— To do —
List the entries as a numbered list, starting from the first line and going on through the line containing "click(296, 58)". Leave out any blank lines.

— Supplied entries —
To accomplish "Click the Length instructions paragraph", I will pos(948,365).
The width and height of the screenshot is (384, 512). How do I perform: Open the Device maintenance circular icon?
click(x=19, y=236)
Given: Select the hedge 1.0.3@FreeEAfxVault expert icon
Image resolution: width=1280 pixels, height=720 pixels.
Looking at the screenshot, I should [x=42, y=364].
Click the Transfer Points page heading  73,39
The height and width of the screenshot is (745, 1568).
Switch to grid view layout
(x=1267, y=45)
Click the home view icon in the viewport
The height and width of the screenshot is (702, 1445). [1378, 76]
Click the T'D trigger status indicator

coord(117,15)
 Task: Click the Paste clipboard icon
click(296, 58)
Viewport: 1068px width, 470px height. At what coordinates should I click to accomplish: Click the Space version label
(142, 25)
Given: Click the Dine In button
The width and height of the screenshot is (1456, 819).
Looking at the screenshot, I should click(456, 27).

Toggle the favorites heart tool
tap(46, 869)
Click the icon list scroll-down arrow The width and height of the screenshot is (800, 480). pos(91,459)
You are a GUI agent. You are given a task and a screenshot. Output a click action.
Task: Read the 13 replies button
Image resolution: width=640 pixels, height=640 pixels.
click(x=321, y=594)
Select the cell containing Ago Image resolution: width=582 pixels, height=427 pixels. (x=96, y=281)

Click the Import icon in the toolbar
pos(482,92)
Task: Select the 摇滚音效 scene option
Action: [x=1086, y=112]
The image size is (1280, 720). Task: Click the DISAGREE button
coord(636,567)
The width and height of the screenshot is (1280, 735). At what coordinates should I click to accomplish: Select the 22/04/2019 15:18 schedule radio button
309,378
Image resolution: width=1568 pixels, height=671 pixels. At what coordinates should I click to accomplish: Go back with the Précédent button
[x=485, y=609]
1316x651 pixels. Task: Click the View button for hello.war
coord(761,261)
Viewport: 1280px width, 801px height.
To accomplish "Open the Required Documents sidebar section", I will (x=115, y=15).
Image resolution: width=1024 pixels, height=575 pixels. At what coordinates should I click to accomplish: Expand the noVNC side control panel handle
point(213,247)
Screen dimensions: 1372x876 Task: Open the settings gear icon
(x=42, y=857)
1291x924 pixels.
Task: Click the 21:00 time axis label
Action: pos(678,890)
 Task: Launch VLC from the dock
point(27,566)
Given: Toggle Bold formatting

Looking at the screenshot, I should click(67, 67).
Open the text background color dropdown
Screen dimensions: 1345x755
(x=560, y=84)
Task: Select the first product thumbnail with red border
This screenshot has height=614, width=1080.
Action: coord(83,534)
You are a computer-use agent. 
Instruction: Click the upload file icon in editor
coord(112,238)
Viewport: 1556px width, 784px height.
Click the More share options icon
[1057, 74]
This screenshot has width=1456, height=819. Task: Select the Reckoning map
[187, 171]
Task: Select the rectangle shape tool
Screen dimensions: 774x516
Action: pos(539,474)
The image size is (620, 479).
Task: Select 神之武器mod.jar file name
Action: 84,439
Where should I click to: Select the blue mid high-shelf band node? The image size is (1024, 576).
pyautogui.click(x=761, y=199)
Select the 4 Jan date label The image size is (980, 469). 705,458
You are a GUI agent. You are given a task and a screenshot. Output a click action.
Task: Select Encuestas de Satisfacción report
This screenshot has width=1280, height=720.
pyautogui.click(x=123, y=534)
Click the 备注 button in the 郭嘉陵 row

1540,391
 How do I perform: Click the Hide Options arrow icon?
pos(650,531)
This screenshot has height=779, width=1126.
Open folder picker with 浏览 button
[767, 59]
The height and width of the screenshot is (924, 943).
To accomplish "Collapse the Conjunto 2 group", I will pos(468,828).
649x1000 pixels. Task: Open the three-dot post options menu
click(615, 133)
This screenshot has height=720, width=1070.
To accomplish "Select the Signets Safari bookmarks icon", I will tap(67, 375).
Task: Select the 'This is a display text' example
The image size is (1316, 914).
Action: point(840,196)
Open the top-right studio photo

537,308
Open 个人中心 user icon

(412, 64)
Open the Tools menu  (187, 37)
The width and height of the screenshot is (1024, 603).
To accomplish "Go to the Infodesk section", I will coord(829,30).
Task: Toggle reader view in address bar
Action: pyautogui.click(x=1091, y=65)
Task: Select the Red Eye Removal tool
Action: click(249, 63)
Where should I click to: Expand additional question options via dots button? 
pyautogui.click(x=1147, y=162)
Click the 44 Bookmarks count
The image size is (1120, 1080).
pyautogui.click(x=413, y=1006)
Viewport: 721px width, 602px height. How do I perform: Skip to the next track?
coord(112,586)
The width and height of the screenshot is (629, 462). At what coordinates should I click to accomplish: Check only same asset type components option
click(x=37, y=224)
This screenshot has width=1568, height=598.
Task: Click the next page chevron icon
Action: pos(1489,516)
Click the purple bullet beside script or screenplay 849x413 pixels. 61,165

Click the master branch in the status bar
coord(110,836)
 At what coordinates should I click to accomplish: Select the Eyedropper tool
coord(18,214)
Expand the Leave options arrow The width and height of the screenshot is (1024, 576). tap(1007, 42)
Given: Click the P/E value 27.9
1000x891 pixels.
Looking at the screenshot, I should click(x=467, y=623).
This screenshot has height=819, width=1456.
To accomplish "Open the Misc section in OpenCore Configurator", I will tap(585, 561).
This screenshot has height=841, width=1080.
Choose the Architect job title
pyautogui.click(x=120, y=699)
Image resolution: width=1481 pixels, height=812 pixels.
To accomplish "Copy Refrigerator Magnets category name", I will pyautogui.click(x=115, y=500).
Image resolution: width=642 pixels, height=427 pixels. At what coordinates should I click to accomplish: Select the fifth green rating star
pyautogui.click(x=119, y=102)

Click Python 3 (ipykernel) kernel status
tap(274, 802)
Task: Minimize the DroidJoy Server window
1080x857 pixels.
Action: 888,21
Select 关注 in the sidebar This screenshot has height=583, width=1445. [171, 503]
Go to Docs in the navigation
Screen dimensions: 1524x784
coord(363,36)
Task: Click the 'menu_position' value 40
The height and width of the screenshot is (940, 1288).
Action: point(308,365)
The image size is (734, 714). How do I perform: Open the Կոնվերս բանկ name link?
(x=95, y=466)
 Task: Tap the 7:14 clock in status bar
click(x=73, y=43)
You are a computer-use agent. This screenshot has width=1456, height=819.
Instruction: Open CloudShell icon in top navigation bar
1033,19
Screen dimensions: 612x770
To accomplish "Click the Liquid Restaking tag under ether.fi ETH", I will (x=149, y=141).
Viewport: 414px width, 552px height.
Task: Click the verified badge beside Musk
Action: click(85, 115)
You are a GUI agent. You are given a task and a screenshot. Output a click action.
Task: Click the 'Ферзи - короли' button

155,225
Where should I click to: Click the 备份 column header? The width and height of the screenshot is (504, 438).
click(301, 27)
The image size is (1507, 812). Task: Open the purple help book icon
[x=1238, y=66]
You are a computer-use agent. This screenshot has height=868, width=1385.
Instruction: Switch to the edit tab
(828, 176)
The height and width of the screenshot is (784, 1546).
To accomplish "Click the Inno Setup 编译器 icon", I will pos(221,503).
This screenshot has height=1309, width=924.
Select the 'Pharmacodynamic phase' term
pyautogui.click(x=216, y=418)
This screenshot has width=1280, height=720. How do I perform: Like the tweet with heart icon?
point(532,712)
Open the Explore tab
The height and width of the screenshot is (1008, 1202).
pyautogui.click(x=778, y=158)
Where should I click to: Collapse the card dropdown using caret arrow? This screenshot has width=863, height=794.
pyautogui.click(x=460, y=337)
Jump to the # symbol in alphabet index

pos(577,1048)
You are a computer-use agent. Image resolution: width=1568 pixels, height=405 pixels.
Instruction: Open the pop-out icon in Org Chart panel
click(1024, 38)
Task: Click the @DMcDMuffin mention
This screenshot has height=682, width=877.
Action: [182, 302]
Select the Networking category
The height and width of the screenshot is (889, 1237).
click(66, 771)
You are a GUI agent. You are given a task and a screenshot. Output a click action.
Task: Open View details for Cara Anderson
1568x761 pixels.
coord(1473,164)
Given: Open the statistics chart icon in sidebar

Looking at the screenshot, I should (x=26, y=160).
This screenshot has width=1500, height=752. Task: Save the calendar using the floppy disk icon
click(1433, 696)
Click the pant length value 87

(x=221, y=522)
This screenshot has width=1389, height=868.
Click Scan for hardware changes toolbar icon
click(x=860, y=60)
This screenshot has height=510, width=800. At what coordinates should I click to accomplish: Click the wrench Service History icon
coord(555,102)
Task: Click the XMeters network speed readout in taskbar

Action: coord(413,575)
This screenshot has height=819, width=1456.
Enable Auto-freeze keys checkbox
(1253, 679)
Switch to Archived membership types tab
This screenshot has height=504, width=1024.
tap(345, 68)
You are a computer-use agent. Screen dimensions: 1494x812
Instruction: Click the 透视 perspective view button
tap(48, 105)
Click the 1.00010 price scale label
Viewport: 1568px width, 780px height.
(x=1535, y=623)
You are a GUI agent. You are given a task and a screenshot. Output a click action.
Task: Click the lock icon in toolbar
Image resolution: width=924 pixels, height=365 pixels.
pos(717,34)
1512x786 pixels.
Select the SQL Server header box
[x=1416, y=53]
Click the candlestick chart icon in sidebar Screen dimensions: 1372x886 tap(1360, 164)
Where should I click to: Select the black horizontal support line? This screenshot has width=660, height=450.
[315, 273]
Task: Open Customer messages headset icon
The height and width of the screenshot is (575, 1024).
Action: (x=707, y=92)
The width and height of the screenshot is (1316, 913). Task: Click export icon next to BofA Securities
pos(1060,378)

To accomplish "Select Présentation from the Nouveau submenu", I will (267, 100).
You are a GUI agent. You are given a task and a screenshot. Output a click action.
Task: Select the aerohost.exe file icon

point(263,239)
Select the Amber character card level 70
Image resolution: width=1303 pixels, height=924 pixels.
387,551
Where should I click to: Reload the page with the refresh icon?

— Result of the exercise —
1. To accomplish "Click the Length instructions paragraph", I will pos(948,365).
2. The width and height of the screenshot is (384, 512). How do I perform: Open the Device maintenance circular icon?
3. click(x=19, y=236)
4. Given: Select the hedge 1.0.3@FreeEAfxVault expert icon
5. Image resolution: width=1280 pixels, height=720 pixels.
6. Looking at the screenshot, I should [x=42, y=364].
7. Click the Transfer Points page heading  73,39
8. The height and width of the screenshot is (745, 1568).
9. Switch to grid view layout
10. (x=1267, y=45)
11. Click the home view icon in the viewport
12. The height and width of the screenshot is (702, 1445). [1378, 76]
13. Click the T'D trigger status indicator
14. coord(117,15)
15.  Task: Click the Paste clipboard icon
16. click(296, 58)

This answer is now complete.